Wednesday, March 22, 2017

Kindle iOS App Adds “Send to Kindle” Feature

Tim Hardwick:

Amazon has added a long-awaited Pocket-style read-it-later feature to its Kindle iOS app that allows users browsing the web to send articles to their Kindle device for offline reading.

Amazon has offered desktop Chrome and Firefox browser extensions to feed into its Send to Kindle feature for some time, but the company had not offered a Safari-compatible iOS solution until now.

This is a good feature to have, even though I already use Instapaper, because sometimes I want to send one particular article right now. Plus, it’s easier for people who don’t already use a reading service. It also works in other apps besides Safari, and you can set it not to save the document in the cloud (so you don’t have to clear it out later).
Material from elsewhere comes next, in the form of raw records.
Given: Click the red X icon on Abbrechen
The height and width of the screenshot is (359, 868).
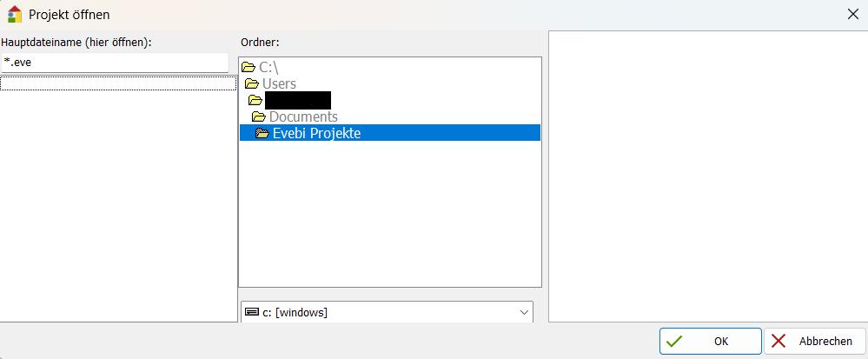Looking at the screenshot, I should pos(779,342).
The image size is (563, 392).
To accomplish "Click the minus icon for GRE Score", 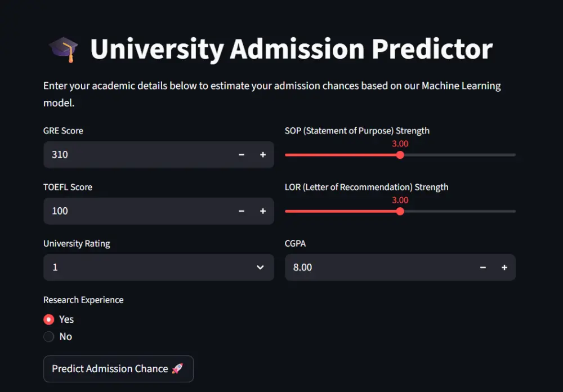I will (x=242, y=155).
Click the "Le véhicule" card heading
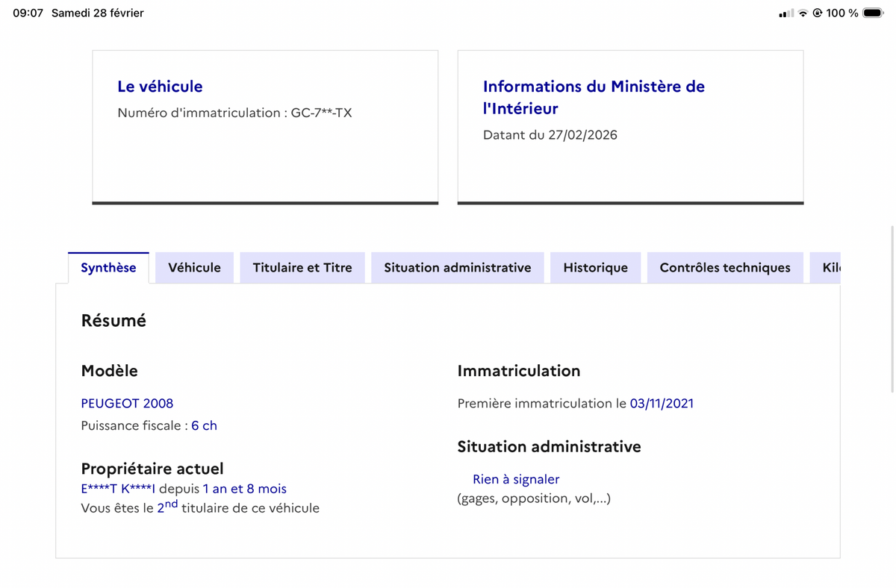This screenshot has width=896, height=588. 160,87
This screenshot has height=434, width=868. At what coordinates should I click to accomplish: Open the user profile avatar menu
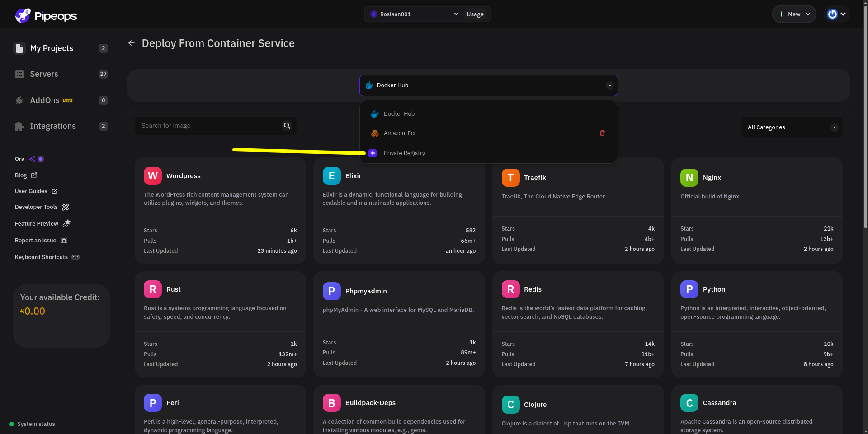click(837, 14)
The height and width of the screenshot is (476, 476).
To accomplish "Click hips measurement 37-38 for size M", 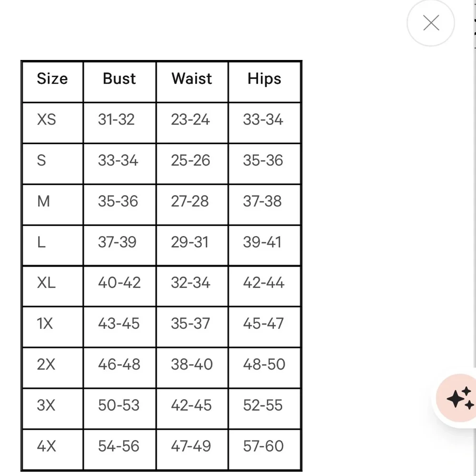I will (x=262, y=201).
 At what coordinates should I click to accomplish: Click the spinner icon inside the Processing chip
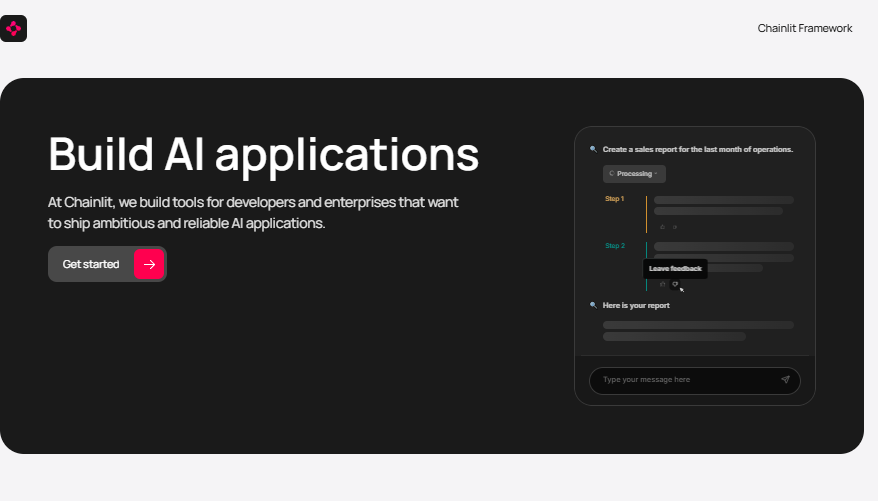tap(611, 174)
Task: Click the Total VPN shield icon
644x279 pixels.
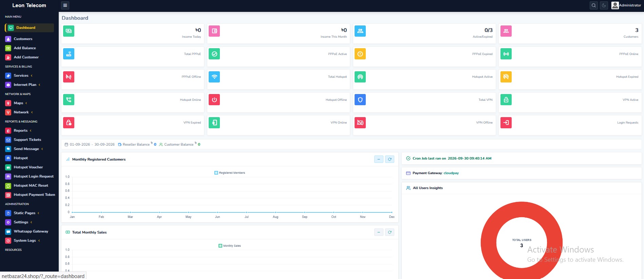Action: 360,100
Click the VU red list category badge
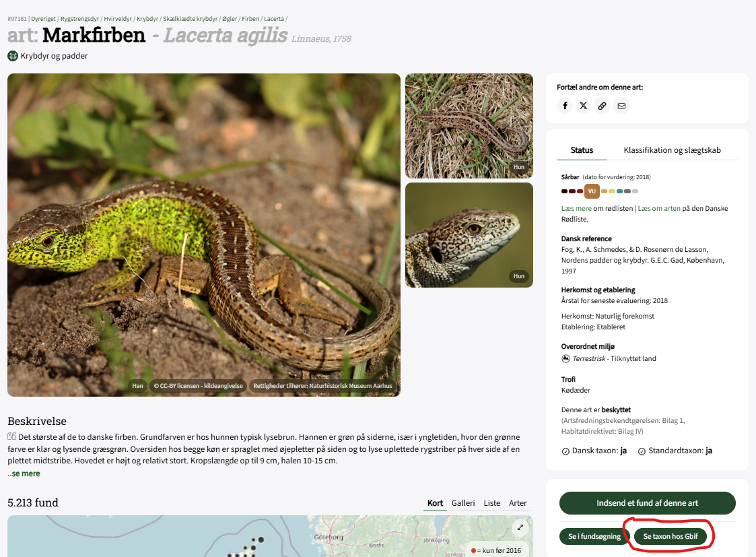 [x=592, y=191]
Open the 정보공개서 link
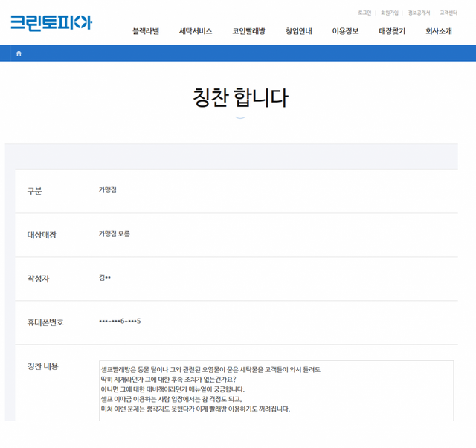 pos(419,13)
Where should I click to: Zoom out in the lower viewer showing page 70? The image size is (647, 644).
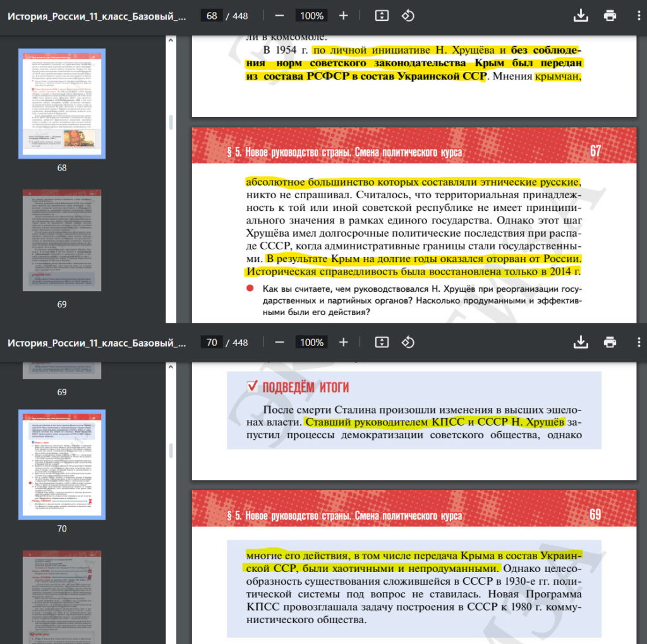(279, 342)
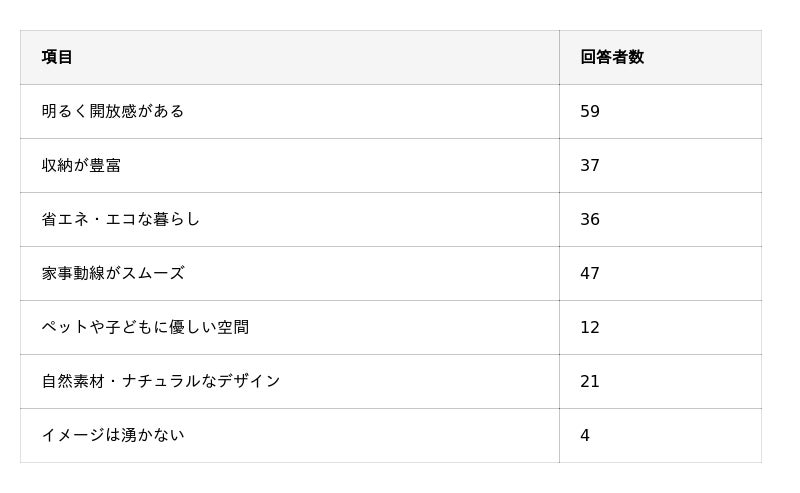The width and height of the screenshot is (800, 493).
Task: Click the respondent count 21
Action: click(x=590, y=381)
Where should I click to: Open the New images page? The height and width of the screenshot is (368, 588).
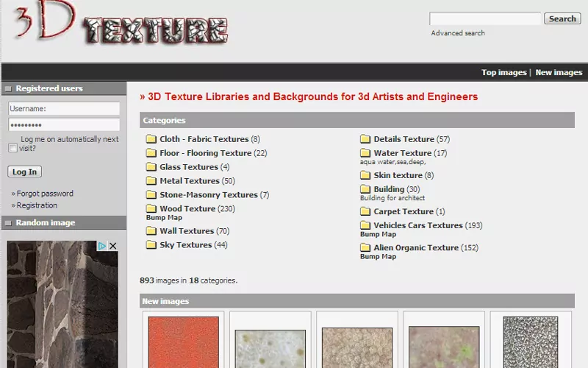[559, 72]
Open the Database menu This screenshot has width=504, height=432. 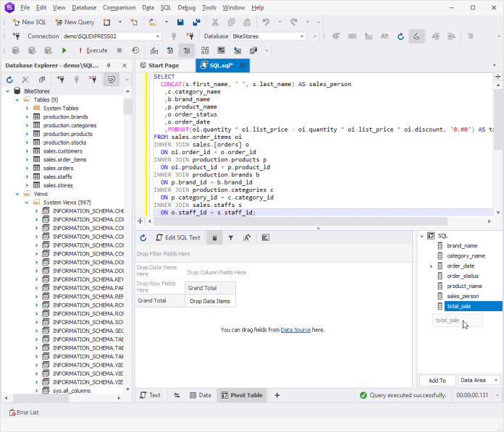(84, 7)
It’s shocking that this took so long, but Amazon doesn’t seem to care that much about its iOS or Mac apps. Despite the more advanced iOS platform, the iOS Kindle app has fewer features and views than an actual Kindle. Collections-related features are particularly lacking and buggy, whereas they work perfectly from Amazon’s hardware.

1 Comment RSS · Twitter

Kashif Shaikh

I hate the kindle apps so much, especially on MacOSX where it has no smooth scrolling when using magic mouse or trackpad.

I try very hard to buy epub or pdf books when possible, so my books don't get locked into Amazon's walled garden.